I will compare RPA, chatbot, cognitive conversational AI technologies, and solutions in a future article. By then, I'll be able to understand IPsoft's new effort, Digital Workforce Automation. So far as I can tell, to be more competitive in price and time-to-solution with Amelia, because Amelia, with all of the features, doesn't wholly work out-of-the-box. Amelia will be training "Digital Employees" through DigitalWorkforce.ai, a "one-stop online marketplace where you can browse, interview, and onboard Digital Employees powered by Amelia, the industry-leading cognitive AI solution."

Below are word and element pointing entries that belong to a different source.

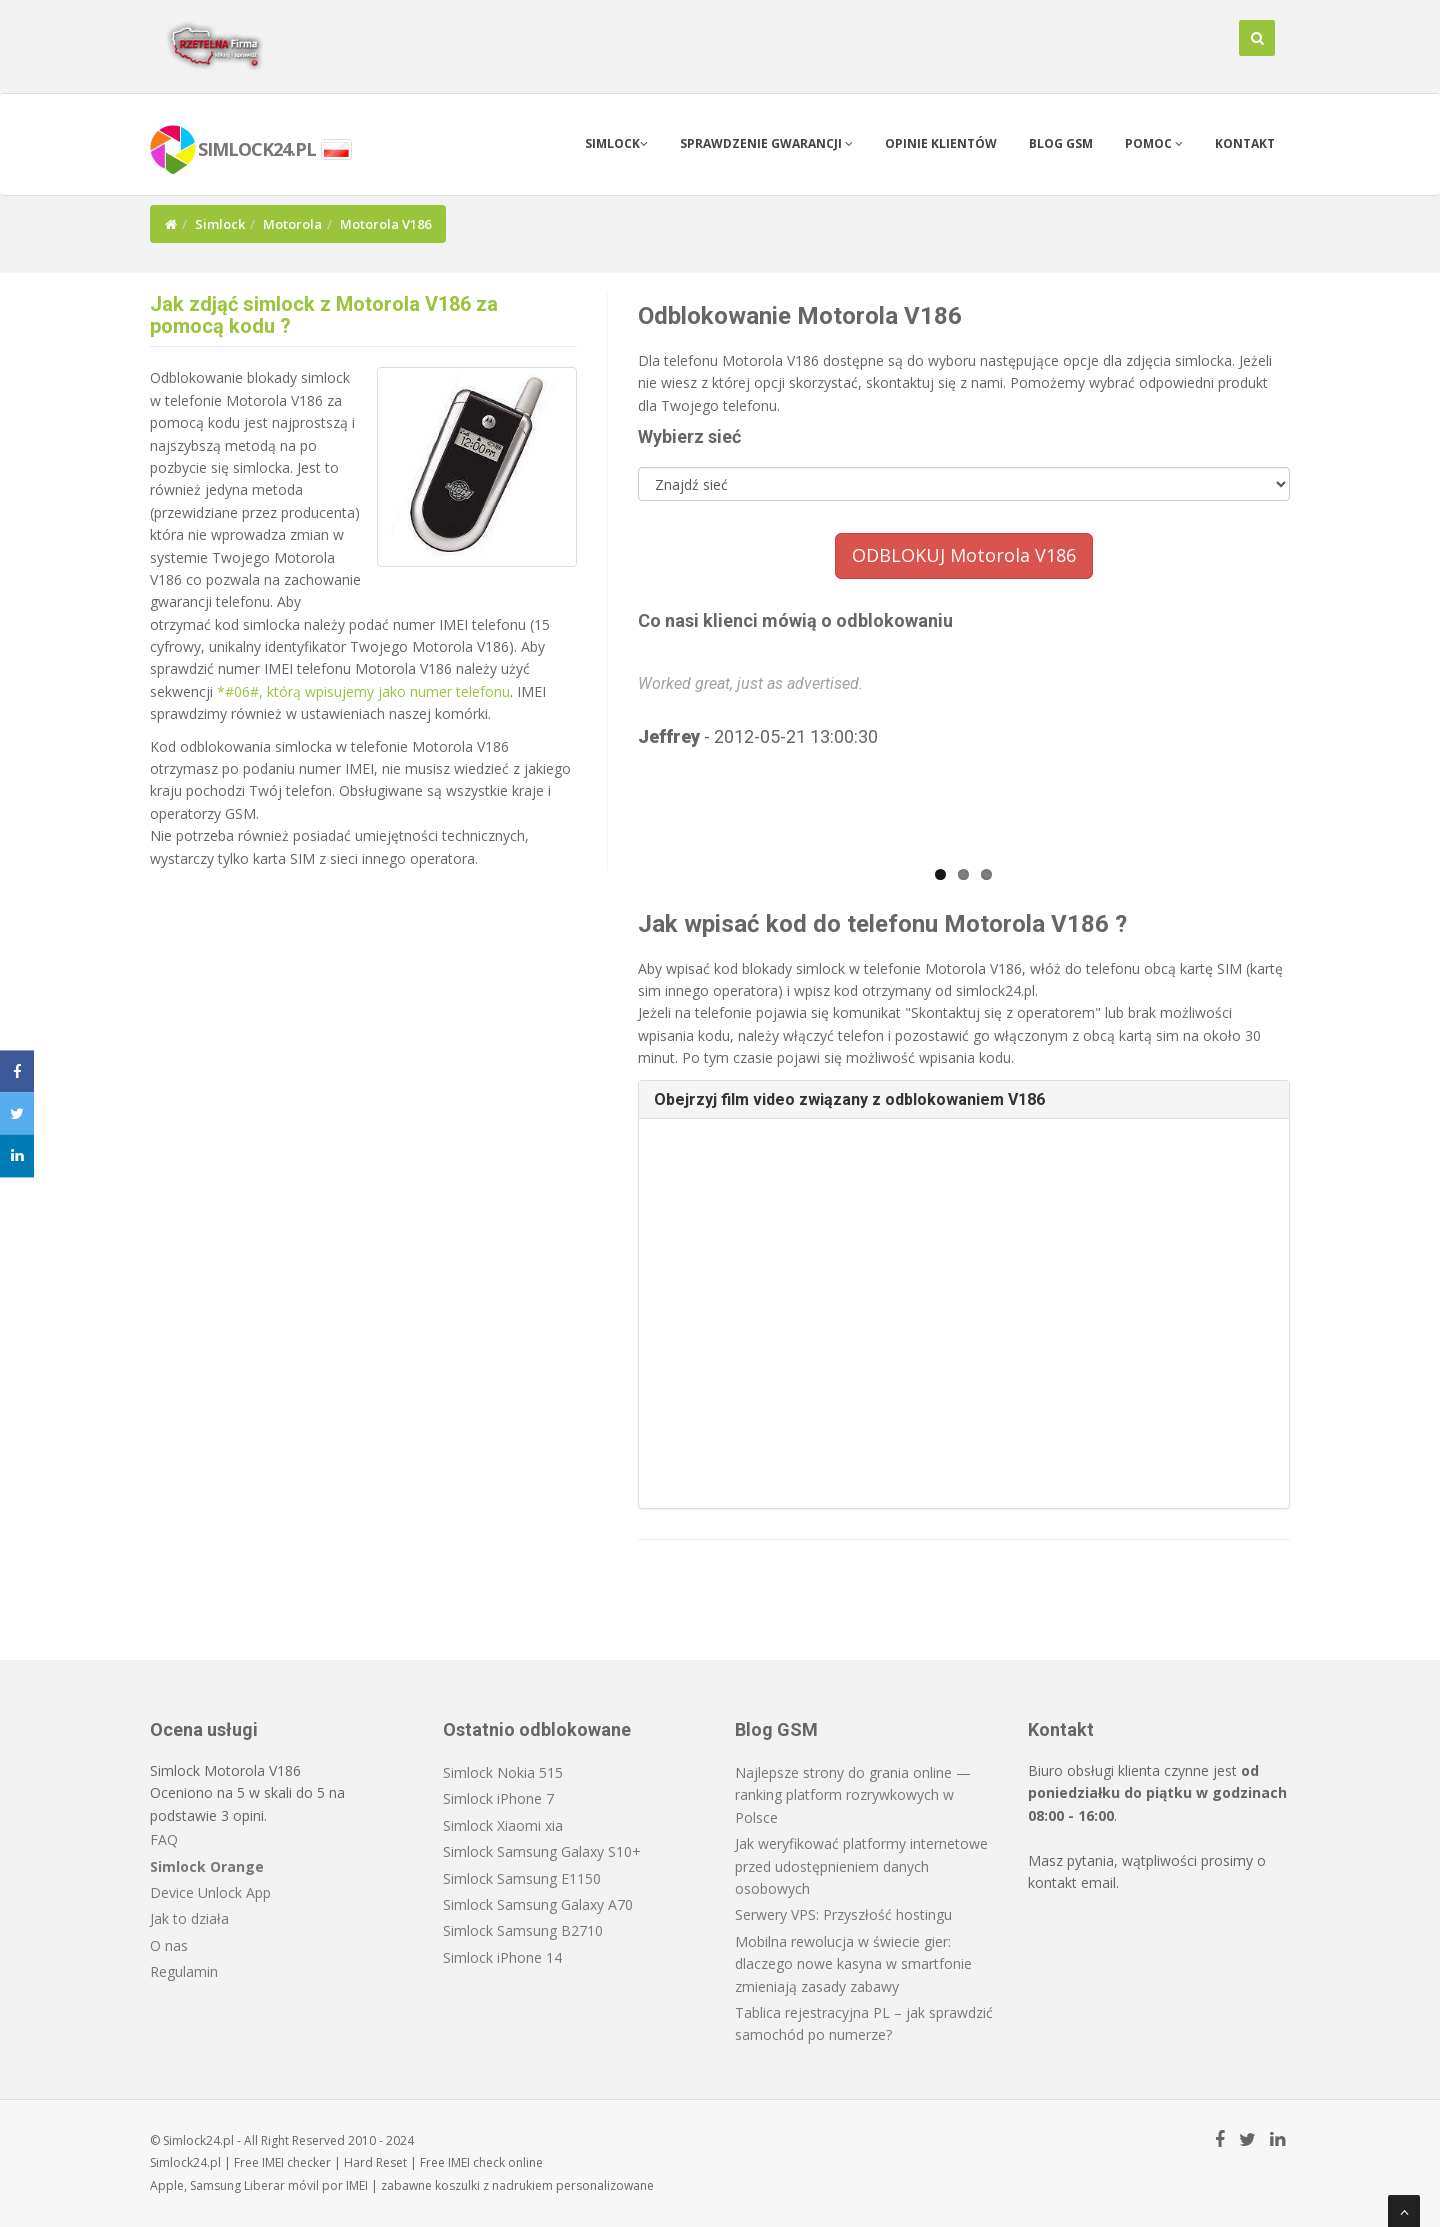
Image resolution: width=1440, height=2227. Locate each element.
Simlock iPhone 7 (498, 1798)
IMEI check (476, 2162)
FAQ (164, 1839)
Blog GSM (1061, 143)
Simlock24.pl (185, 2162)
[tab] (964, 1100)
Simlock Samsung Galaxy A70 (538, 1904)
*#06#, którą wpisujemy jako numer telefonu (363, 691)
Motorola (292, 224)
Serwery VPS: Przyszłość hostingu (843, 1914)
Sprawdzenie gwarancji (766, 143)
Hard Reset (375, 2162)
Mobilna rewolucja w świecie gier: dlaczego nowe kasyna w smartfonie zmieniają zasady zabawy (853, 1964)
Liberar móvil (281, 2185)
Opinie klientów (941, 143)
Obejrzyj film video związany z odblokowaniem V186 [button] (849, 1099)
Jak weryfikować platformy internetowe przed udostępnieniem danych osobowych (861, 1866)
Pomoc (1154, 143)
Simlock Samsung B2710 (523, 1930)
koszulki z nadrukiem (494, 2185)
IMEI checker (296, 2162)
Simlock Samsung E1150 (522, 1878)
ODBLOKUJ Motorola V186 (964, 555)
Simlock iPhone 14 (502, 1957)
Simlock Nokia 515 (503, 1772)
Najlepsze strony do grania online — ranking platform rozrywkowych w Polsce (853, 1795)
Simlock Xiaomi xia (503, 1825)
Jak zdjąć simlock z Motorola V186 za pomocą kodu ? (324, 315)
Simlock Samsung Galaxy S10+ (542, 1851)
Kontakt (1245, 143)
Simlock (616, 143)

Also, I was just briefed by a company called Automation Hero, started by Stefan Groschupf, formerly founder of Datameer, that's gone beyond some parts of these technologies and describe themselves as IPA (not beer), but Intelligent Process Automation
Conversational cognitive AI has me a little shaky. They appear to be so smart, but their "learning" seems to be confined to the application they are trained for. But what if? A couple parting quotes to think about:
While AI can manipulate humans into believing and doing things (it can also be used to drive robots that are problematic if their processes or appearance involve deception, threaten human dignity, or violate the Kantian requirement of "respect for humanity." - from Ethics of Artificial Intelligence and Robotics Stanford Encyclopedia of Philosophy.
AI reasoning should be able to take into account societal values, moral and ethical considerations; weigh the respective priorities of values held by different stakeholders in various multicultural contexts; explain its reasoning; and guarantee transparency - from Dignum, Virginia, 2018, "Ethics in Artificial Intelligence: Introduction to the Special Issue," Ethics and Information Technology, 20(1): 1- 3. doi:10.1007/s10676-018-9450-z.